Published online Mar 28, 2014. doi: 10.3748/wjg.v20.i12.3164
Revised: December 20, 2013
Accepted: January 19, 2014
Published online: March 28, 2014
Processing time: 240 Days and 19 Hours
The risk of developing dysplasia leading to colorectal cancer (CRC) is increased in both ulcerative colitis and Crohn’s disease. The prognosis of CRC may be poorer in patients with inflammatory bowel disease (IBD) than in those without IBD. Most CRCs, in general, develop from a dysplastic precursor lesion. The interpretation by the pathologist of the biopsy will guide decision making in clinical practice: colonoscopic surveillance or surgical management.

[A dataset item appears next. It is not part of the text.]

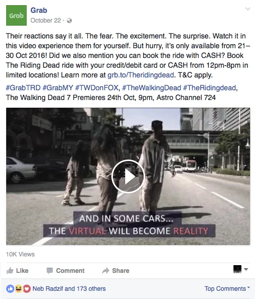This screenshot has height=299, width=255.
Task: Open the Grab page name link
Action: (x=38, y=10)
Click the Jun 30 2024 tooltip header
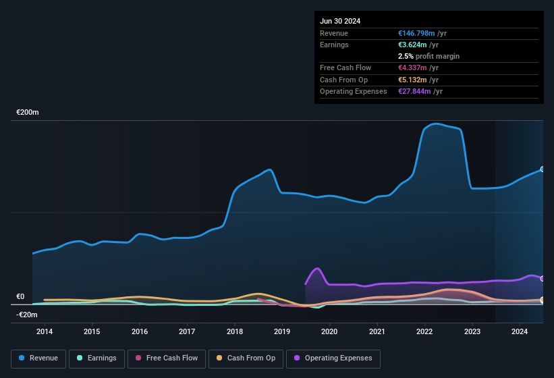Image resolution: width=554 pixels, height=378 pixels. [x=340, y=21]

This review summarizes features of dysplasia (or intraepithelial neoplasia) with macroscopic and microscopic characteristics. From an endoscopic (gross) point of view, dysplasia may be classified as flat or elevated (raised); from a histological point of view, dysplasia is separated into 3 distinct categories: negative for dysplasia, indefinite for dysplasia, and positive for dysplasia with low- or high-grade dysplasia. The morphologic criteria for dysplasia are based on a combination of cytologic (nuclear and cytoplasmic) and architectural aberrations of the crypt epithelium. Immunohistochemical and molecular markers for dysplasia are reviewed and may help with dysplasia diagnosis, although diagnosis is essentially based on morphological criteria. The clinical, epidemiologic, and pathologic characteristics of IBD-related cancers are, in many aspects, different from those that occur sporadically in the general population. Herein, we summarize macroscopic and microscopic features of IBD-related colorectal carcinoma.
Core tip: The risk of developing dysplasia leading to colorectal cancer is increased in both ulcerative colitis and Crohn’s disease. The biopsy interpretations will guide decision making in clinical practice: colonoscopic surveillance or surgical management. This review summarizes histological features of dysplasia and colorectal cancer in inflammatory bowel disease.